PAGE EXTRACT:
Even the federal government has acknowledged the sickening reality: legal guardians of seniors, including those appointed by the state, are often financially abusive to their wards.
It's hardly surprising when the system is set up to be financially motivating and puts the control of the senior in the hands of anyone willing to take the job -- including a professional who might not even know the senior in question.
In many cases, someone will pass a background check and meet the surface requirements to become a court-appointed legal guardian for someone else -- but there's tremendously little oversight after they start. That leads to the financial and physical abuse of their wards.
Some of the examples included in a recently released study were outrageous:
- A woman from Virginia used her aunt's bank account like her personal piggy bank, spending hundreds on personal items and thousands on her friends.

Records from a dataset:
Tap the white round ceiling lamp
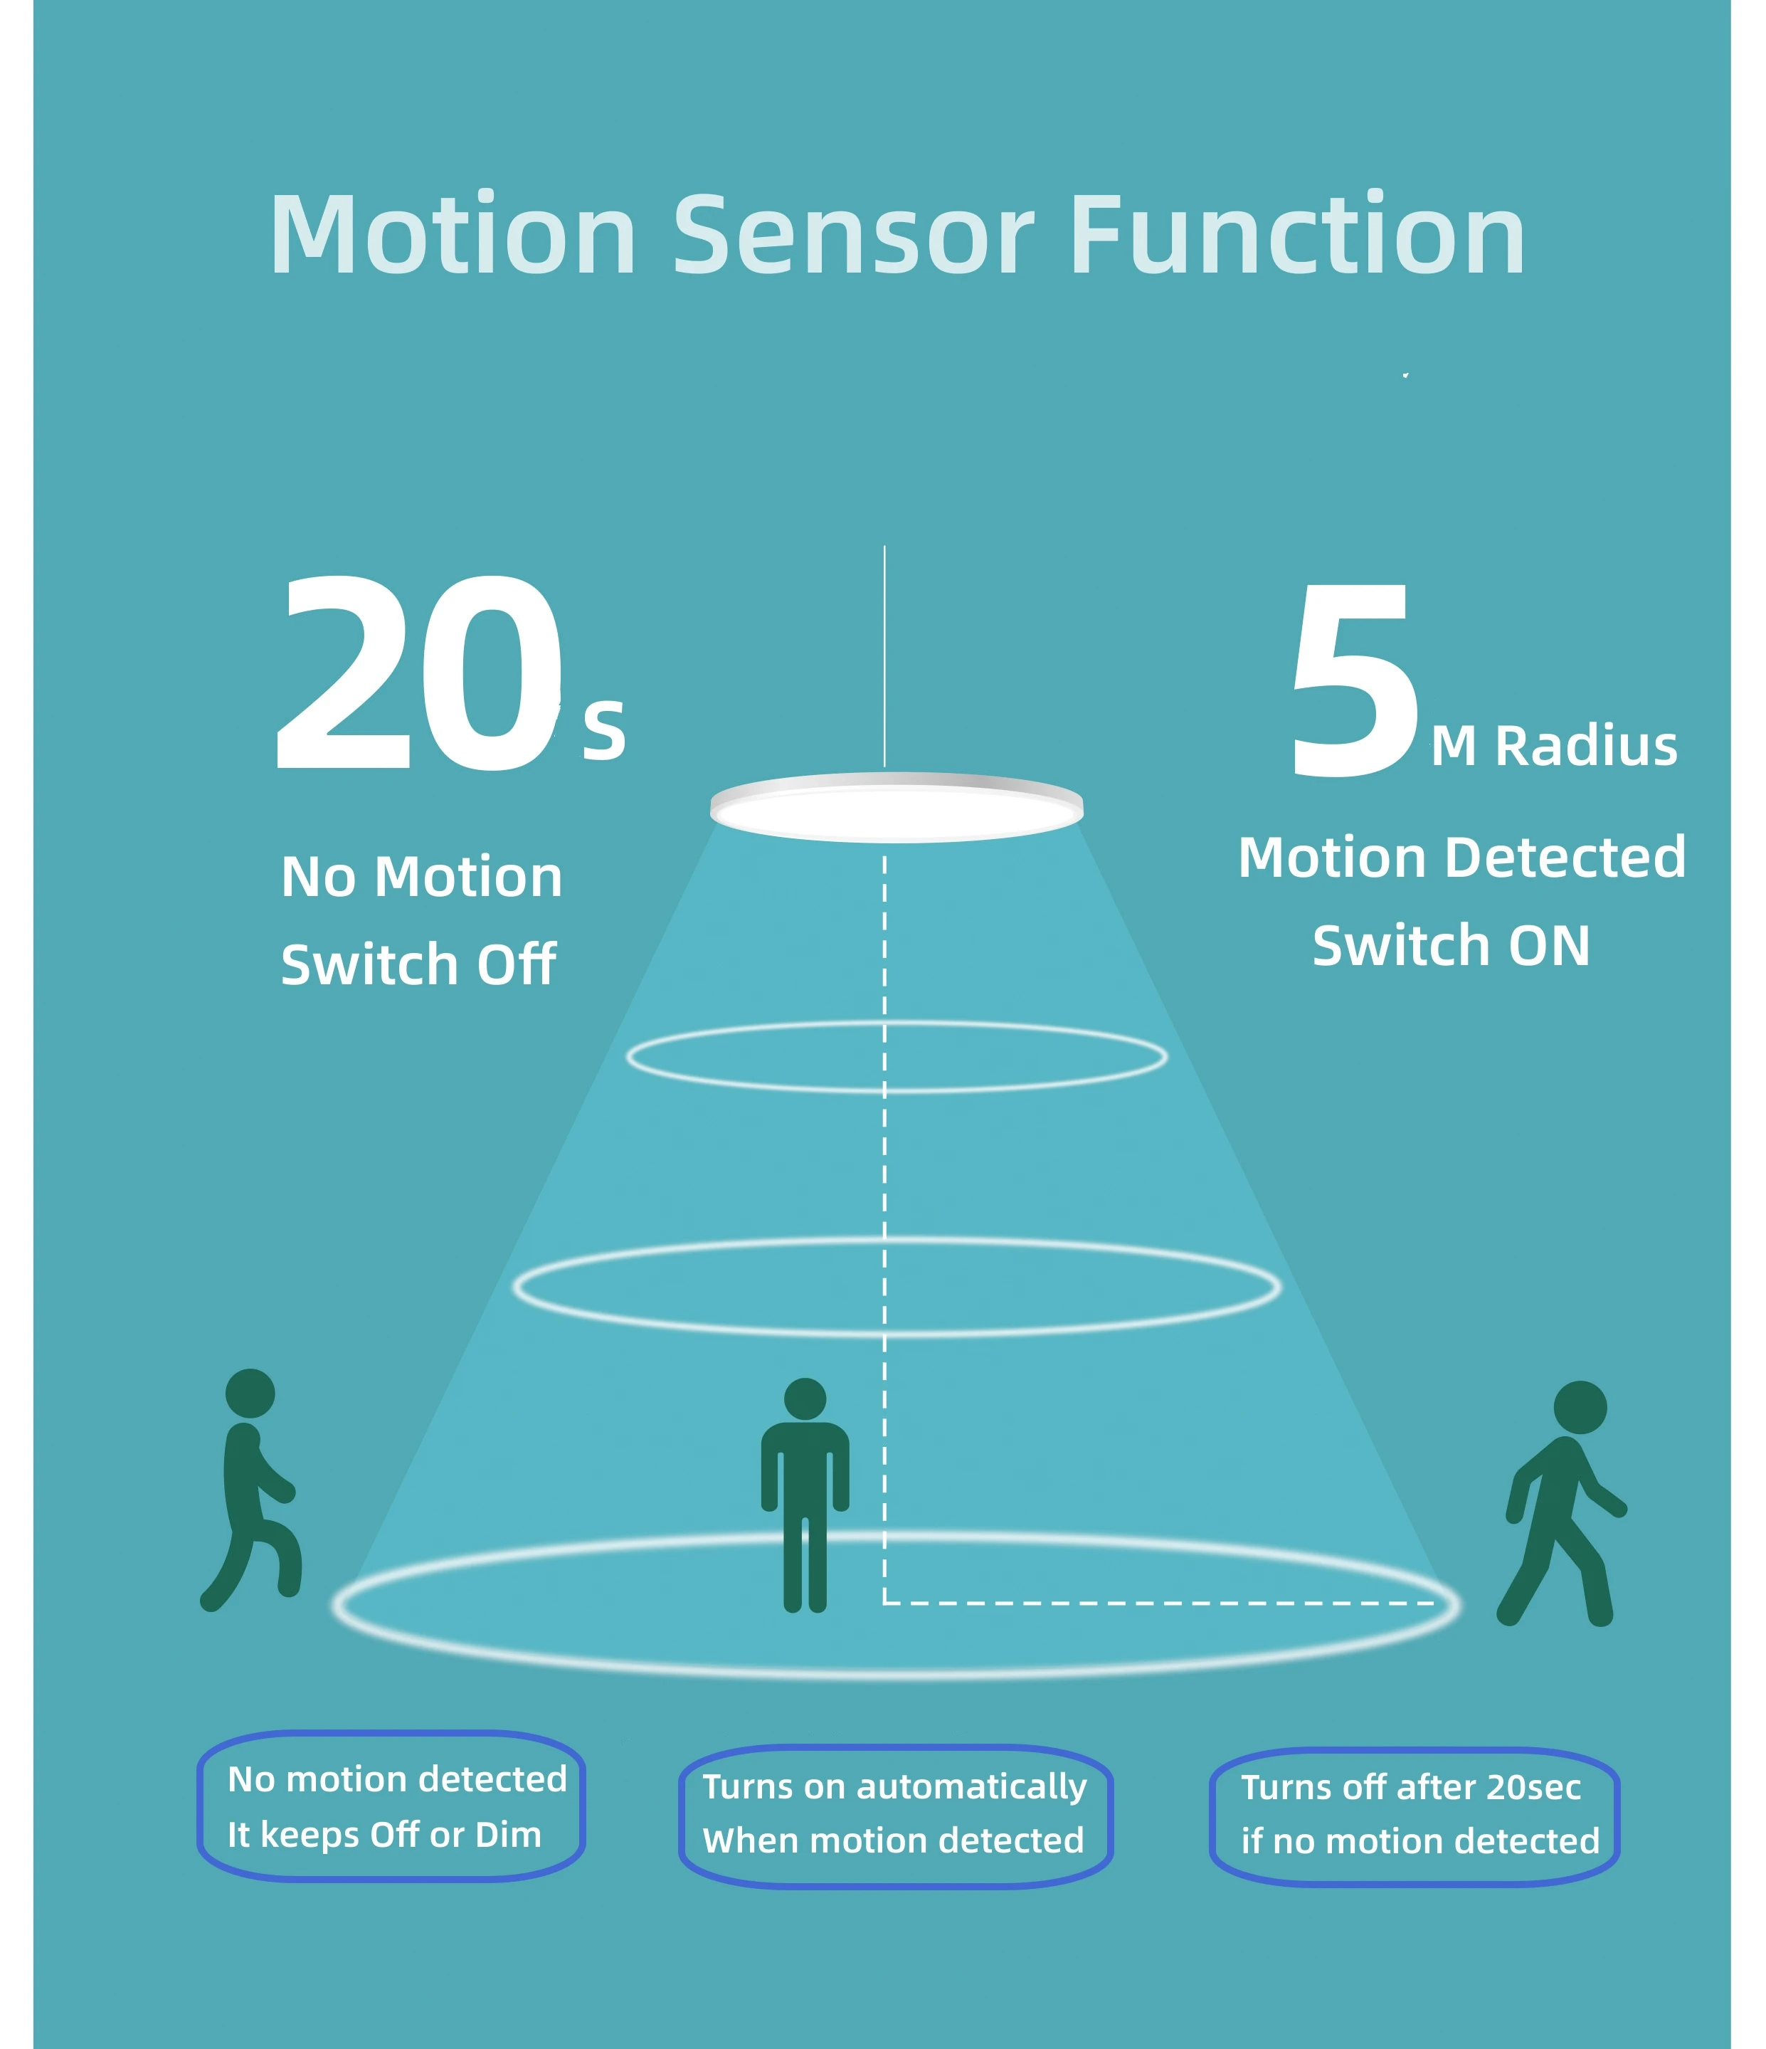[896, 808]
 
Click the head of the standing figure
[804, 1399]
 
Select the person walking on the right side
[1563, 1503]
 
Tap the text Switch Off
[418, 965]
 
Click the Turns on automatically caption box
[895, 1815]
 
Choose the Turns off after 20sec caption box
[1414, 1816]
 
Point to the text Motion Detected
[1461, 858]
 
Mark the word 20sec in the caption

TO-DO LIST:
a – How would you translate this sentence from the article on guardianship abuse into Spanish: "Even the federal government has acknowledged the sickening reality: legal guardians of seniors, including those appointed by the state, are often financially abusive to their wards."
b – Carry the article on guardianship abuse of seniors forward from its last line, the Virginia example.

RESULTS:
a – Incluso el gobierno federal ha reconocido la repugnante realidad: los tutores legales de personas mayores, incluidos los designados por el estado, con frecuencia abusan financieramente de sus pupilos.

b –
- A professional guardian located in Texas was appointed the guardian over at least 50 people, some living hundreds of miles away from her home. She withheld money from their personal funds, failed to provide them with the basic necessities of clothing and shoes and couldn't be relied on to pay for their care in a timely manner.
- One guardian used the personal funds of a male nursing home resident to pay for false nails, hair salon services and women's clothing.
- Another guardian bought a fancy truck out of the money belonging to a nursing home resident with no driver's license.
It's also frighteningly easy for people to take control of a senior in a vulnerable moment. For example, an adult child can make a move to get guardianship while the senior is temporarily incapacitated due to health issues. Unable to fight back or attend the hearing, the judge may grant the guardianship believing that the situation is long-term and the child is acting in his or her parent's best interests -- while what they really want is financial control of the parent's assets.
If you believe that your parent's legal guardian is abusive or neglectful, or simply trying to grab all the money he or she can out of your parent's estate while your parent is still alive, talk to an attorney today. For information about how our firm may be able to help you, please visit our page.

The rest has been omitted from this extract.